* **Exercise instructions**
Output the line that contains "The height and" and each line after it in the listing, exactly as they appear, through the very last line.

* **Data supplied**

»»

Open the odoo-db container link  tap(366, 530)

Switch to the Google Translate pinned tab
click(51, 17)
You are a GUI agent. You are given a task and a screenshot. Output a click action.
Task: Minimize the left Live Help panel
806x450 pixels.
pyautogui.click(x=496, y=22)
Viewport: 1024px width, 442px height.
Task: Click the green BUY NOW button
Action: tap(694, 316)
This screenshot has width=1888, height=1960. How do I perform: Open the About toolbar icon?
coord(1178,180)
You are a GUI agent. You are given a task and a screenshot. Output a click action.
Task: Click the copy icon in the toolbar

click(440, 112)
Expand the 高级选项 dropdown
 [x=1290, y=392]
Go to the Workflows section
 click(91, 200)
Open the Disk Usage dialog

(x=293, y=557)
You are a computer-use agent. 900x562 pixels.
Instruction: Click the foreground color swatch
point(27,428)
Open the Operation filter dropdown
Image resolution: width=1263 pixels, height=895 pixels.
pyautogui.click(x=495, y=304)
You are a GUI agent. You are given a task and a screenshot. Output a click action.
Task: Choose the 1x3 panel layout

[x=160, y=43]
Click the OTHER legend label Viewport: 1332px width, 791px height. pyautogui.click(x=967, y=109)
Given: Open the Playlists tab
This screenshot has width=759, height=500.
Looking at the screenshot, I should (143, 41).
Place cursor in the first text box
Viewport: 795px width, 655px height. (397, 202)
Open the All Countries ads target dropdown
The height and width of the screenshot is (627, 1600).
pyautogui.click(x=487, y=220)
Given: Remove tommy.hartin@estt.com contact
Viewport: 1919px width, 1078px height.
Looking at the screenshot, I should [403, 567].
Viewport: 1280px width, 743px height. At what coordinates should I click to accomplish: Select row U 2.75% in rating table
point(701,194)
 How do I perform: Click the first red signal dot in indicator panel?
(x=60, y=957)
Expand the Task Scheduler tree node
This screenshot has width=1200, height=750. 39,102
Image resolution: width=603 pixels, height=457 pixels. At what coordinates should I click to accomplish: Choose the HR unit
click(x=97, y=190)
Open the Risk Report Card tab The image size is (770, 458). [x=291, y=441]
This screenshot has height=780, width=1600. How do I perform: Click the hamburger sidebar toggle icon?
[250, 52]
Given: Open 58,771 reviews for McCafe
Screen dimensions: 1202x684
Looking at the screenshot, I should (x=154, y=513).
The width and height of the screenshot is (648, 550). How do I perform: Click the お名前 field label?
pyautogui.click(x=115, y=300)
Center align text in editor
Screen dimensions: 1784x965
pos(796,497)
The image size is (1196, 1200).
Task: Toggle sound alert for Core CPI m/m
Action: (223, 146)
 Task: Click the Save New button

««

* **Task answer**
The height and width of the screenshot is (627, 1600).
pyautogui.click(x=487, y=220)
Given: Remove tommy.hartin@estt.com contact
Viewport: 1919px width, 1078px height.
Looking at the screenshot, I should [403, 567].
Viewport: 1280px width, 743px height. At what coordinates should I click to accomplish: Select row U 2.75% in rating table
point(701,194)
 How do I perform: Click the first red signal dot in indicator panel?
(x=60, y=957)
Expand the Task Scheduler tree node
This screenshot has width=1200, height=750. 39,102
Image resolution: width=603 pixels, height=457 pixels. At what coordinates should I click to accomplish: Choose the HR unit
click(x=97, y=190)
Open the Risk Report Card tab The image size is (770, 458). [x=291, y=441]
This screenshot has height=780, width=1600. How do I perform: Click the hamburger sidebar toggle icon?
[250, 52]
Given: Open 58,771 reviews for McCafe
Screen dimensions: 1202x684
Looking at the screenshot, I should (x=154, y=513).
The width and height of the screenshot is (648, 550). How do I perform: Click the お名前 field label?
pyautogui.click(x=115, y=300)
Center align text in editor
Screen dimensions: 1784x965
pos(796,497)
The image size is (1196, 1200).
Task: Toggle sound alert for Core CPI m/m
Action: (223, 146)
 Task: Click the Save New button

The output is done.